Jan Lemaire sr.

Nederlands acteur (1884–1982)

Johannes Joseph Petrus (Jan) Lemaire sr. (Amsterdam, 11 maart 1884Nieuw-Loosdrecht, 6 maart 1982) was een Nederlands acteur.

Jan Lemaire sr.
Jan Lemaire op 19-jarige leeftijd
Jan Lemaire op 19-jarige leeftijd
Algemene informatie
Volledige naam Johannes Joseph Petrus Lemaire
Geboren 11 maart 1884
Geboorteplaats Amsterdam
Overleden 6 maart 1982
Overlijdensplaats Nieuw-Loosdrecht
Land Vlag van Nederland Nederland
Werk
Beroep Acteur
(en) IMDb-profiel
(mul) TMDb-profiel
Portaal  Portaalicoon   Film

Lemaire begon zijn loopbaan als schoenmakersleerling en werd later conducteur op de Amsterdamse tram. Zijn belangstelling voor het toneel werd gewekt door de affiches die hij vanuit de tram zag hangen bij het Paleis voor Volksvlijt.
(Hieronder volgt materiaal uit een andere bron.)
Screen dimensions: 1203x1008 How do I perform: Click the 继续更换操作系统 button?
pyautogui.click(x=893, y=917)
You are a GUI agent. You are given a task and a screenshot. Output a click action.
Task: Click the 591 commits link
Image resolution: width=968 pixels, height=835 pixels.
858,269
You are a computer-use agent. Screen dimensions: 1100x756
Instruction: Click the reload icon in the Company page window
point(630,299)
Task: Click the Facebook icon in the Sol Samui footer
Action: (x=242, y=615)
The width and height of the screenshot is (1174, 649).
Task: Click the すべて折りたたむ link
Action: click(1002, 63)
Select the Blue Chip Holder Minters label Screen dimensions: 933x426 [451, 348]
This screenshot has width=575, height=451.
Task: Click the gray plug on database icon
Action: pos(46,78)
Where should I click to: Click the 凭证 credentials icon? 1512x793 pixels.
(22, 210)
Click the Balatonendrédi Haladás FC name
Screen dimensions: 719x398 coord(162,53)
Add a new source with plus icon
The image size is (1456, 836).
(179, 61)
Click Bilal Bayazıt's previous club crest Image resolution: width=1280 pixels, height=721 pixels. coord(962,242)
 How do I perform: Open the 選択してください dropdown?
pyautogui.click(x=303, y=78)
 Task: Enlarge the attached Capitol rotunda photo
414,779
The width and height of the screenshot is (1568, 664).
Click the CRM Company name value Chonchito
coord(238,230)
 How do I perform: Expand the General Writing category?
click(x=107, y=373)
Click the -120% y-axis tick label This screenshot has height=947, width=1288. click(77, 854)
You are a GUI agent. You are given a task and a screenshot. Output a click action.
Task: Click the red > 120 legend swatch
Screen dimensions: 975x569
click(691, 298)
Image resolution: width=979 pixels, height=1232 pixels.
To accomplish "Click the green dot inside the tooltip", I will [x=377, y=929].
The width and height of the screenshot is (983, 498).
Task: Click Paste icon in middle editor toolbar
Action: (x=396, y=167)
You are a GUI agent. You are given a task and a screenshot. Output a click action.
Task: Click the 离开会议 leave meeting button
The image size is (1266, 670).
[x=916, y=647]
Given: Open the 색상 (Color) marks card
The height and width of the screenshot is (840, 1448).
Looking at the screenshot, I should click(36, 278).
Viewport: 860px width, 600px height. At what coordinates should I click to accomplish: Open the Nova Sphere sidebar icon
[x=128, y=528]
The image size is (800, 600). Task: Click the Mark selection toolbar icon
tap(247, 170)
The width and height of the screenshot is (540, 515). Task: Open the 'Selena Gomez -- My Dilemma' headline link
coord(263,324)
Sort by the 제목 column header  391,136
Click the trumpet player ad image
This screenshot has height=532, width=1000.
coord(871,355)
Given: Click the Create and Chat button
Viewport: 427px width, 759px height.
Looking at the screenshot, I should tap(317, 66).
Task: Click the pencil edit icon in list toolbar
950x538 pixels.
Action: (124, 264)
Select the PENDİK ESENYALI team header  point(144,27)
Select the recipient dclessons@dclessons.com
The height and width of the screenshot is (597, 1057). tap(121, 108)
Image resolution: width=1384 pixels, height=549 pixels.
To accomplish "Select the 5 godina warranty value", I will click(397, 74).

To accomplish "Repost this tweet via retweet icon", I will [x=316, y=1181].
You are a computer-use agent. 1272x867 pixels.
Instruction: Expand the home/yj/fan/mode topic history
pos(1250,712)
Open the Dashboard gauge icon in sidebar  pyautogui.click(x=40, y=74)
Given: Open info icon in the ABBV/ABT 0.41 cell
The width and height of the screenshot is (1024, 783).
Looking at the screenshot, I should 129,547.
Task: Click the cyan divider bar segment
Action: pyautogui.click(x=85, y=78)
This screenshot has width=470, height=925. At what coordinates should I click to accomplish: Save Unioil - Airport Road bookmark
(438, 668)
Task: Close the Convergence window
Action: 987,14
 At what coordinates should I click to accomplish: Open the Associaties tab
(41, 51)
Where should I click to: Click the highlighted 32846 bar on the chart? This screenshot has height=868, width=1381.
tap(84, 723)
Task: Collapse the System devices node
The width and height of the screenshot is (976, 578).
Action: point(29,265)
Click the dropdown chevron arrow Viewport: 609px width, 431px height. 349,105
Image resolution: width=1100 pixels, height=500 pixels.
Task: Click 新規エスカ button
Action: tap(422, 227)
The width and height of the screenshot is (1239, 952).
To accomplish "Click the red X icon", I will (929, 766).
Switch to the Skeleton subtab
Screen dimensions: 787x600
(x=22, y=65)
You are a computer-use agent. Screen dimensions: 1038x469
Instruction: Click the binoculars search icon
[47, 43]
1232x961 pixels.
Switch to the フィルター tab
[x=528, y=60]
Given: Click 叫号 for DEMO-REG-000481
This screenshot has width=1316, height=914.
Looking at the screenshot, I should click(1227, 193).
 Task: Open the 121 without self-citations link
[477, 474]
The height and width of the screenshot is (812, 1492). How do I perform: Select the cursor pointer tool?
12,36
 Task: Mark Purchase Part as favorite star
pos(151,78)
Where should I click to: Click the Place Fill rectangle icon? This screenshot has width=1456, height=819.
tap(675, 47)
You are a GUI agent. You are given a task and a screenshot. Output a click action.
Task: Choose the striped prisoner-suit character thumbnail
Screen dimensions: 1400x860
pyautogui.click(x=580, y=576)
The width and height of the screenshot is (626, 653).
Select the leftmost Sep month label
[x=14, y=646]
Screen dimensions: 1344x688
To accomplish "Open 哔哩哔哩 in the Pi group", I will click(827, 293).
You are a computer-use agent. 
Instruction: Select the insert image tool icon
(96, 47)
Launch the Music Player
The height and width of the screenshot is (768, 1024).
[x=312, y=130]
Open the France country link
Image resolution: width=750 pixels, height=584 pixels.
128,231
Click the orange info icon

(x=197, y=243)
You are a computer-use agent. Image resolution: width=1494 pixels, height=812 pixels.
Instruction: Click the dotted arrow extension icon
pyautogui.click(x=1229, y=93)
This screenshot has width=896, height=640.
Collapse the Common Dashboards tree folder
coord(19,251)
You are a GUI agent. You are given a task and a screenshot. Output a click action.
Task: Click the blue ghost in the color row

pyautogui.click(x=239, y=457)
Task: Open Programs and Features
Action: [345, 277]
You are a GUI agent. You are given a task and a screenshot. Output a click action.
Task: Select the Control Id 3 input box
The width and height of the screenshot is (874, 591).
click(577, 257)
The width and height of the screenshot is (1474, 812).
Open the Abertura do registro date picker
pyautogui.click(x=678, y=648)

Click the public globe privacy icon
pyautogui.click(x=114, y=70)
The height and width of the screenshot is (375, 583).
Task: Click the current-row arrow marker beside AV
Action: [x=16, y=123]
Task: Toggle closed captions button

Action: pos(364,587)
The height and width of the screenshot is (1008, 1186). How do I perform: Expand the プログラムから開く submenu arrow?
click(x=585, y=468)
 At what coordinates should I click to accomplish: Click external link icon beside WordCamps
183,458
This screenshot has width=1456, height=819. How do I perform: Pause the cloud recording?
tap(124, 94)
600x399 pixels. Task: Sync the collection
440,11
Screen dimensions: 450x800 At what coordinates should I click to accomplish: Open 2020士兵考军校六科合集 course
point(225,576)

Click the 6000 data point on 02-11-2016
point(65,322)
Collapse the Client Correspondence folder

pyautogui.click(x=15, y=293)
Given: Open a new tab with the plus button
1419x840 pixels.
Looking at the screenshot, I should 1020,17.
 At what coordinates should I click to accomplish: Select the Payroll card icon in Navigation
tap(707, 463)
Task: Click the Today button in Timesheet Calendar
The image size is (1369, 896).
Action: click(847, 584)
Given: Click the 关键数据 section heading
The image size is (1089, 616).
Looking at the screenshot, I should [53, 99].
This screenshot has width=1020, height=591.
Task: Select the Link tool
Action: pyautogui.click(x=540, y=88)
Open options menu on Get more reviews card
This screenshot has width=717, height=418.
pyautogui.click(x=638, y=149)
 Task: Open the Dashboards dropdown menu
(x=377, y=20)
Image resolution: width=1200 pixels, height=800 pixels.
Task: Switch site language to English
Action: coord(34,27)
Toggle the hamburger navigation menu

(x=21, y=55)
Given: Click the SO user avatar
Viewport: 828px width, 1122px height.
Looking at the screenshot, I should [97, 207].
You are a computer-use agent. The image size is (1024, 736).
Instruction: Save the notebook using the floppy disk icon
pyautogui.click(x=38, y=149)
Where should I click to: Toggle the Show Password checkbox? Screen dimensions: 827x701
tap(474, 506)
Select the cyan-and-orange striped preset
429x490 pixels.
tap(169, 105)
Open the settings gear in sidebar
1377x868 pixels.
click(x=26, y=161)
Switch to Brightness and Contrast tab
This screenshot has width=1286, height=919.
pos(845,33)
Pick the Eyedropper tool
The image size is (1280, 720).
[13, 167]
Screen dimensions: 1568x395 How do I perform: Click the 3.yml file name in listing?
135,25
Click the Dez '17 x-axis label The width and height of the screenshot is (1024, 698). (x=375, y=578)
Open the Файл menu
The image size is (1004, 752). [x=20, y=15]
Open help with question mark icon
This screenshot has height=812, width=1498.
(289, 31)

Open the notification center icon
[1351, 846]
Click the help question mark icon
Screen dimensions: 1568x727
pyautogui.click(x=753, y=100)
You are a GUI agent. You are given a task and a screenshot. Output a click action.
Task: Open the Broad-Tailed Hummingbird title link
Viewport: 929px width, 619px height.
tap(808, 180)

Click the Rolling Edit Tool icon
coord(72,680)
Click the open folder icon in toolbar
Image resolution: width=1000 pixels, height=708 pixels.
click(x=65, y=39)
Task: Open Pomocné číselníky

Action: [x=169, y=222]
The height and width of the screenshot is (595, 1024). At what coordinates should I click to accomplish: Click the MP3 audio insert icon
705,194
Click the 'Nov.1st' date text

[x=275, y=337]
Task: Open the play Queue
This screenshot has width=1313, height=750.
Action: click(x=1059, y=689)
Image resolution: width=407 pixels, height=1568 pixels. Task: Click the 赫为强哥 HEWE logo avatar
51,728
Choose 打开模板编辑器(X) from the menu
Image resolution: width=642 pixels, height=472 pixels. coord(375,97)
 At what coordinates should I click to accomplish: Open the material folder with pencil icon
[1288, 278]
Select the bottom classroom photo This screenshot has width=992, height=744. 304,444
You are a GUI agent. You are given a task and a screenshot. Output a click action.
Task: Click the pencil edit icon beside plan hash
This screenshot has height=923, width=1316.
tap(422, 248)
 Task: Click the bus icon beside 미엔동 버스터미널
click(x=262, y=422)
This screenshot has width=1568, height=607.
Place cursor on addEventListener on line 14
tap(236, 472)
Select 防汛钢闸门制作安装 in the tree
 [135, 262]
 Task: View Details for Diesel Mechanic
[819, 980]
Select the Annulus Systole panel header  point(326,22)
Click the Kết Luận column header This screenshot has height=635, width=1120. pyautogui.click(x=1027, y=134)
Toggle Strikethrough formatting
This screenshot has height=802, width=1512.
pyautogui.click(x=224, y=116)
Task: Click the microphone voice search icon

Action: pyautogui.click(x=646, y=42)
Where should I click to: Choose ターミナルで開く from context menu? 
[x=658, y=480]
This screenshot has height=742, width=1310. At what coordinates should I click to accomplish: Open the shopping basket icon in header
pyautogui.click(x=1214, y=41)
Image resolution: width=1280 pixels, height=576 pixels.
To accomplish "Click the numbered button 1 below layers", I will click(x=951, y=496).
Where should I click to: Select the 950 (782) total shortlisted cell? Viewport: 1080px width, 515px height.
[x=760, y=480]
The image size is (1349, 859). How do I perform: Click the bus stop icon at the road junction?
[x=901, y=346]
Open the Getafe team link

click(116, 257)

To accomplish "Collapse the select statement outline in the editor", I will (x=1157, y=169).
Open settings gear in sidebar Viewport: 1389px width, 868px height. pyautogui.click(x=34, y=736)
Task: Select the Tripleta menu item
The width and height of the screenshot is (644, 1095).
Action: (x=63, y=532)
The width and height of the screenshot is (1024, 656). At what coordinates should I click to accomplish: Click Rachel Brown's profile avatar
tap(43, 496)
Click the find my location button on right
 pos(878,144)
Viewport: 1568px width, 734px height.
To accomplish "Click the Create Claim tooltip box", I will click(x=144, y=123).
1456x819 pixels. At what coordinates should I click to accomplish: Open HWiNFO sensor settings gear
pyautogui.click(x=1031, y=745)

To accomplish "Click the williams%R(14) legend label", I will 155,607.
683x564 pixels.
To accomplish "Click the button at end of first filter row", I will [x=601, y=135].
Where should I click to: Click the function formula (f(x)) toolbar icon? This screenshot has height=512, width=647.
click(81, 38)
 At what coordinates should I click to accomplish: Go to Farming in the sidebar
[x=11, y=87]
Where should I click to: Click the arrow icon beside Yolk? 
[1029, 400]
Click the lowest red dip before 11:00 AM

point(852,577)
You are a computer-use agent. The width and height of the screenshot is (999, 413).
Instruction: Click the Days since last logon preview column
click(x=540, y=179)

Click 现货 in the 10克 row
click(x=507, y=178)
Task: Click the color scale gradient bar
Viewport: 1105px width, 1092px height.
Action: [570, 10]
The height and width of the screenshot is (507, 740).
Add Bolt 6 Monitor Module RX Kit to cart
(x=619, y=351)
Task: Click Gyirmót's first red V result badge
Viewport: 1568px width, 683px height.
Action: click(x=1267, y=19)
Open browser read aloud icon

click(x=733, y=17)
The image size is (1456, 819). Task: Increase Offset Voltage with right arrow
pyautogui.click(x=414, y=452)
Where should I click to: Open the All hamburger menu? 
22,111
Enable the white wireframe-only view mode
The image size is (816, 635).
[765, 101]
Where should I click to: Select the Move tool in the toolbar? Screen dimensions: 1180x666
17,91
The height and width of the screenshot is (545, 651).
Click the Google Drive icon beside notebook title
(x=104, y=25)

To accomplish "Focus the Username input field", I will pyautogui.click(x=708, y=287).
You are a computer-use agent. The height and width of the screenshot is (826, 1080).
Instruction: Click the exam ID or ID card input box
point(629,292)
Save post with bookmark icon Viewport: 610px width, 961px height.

Hij werkte bij de toneelgezelschappen van Nap de la Mar, Herman Bouber en Herman Heijermans, met beroemde acteurs als Louis Bouwmeester. Van 1931 tot de jaren vijftig maakte hij deel uit van de vaste VARA hoorspelkern van Willem van Cappellen, waar hij zowel acteur als regisseur was.

In de Tweede Wereldoorlog sloot Lemaire zich aan bij het verzet. Na de oorlog keerde hij terug naar het toneel. In 1955 vroeg Jan Teulings, regisseur bij het Rotterdams Toneel, hem toe te treden tot zijn gezelschap. In 1962 kreeg hij een contract aangeboden bij het Nieuw Rotterdams Toneel onder leiding van Rob de Vries. Hij speelde in verschillende films, waaronder Dorp aan de rivier van Fons Rademakers (genomineerd voor een Oscar).[1]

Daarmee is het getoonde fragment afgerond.